# [Exercise prompt]
Copy out the lines exactly, from the start of the records through the line that contains "(x=230, y=353)".

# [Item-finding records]
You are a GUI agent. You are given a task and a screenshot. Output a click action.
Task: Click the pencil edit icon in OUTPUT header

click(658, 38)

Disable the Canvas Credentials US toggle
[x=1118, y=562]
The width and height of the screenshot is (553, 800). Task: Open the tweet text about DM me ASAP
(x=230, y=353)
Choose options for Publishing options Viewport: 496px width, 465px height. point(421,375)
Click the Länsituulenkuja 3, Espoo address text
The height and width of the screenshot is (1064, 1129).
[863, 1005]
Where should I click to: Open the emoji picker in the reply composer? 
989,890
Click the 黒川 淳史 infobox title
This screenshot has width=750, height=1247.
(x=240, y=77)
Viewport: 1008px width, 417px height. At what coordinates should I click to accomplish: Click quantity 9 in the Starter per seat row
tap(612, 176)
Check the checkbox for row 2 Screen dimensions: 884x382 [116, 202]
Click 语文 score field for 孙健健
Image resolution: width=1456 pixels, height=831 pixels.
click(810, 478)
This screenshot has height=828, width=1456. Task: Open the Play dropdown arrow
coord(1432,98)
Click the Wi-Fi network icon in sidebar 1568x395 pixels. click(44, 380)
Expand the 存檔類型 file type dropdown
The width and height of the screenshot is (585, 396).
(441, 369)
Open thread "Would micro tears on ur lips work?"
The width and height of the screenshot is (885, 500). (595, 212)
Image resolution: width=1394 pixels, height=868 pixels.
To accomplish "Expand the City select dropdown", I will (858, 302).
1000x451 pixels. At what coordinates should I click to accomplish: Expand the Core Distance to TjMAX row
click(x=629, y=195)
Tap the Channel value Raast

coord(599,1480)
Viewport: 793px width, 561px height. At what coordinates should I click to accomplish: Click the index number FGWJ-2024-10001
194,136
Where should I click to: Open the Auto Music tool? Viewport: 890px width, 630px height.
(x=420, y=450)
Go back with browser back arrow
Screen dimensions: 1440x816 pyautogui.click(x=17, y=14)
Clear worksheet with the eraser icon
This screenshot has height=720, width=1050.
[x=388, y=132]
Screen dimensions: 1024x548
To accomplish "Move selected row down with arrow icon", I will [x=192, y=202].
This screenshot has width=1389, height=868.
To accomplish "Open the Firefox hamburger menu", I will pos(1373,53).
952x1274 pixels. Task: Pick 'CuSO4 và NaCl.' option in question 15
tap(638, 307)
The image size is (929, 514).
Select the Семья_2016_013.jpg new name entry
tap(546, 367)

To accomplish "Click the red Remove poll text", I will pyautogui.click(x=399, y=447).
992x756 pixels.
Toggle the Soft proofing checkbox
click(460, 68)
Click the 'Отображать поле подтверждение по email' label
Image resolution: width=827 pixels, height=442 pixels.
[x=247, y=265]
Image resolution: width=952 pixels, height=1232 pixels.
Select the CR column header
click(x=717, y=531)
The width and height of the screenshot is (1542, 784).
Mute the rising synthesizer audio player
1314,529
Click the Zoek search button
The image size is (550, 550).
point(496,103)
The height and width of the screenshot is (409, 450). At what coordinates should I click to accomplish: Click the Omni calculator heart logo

# [Exercise answer]
You are a GUI agent. You are given a task and a screenshot. Output a click action.
Task: Click the pencil edit icon in OUTPUT header

click(658, 38)

Disable the Canvas Credentials US toggle
[x=1118, y=562]
The width and height of the screenshot is (553, 800). Task: Open the tweet text about DM me ASAP
(x=230, y=353)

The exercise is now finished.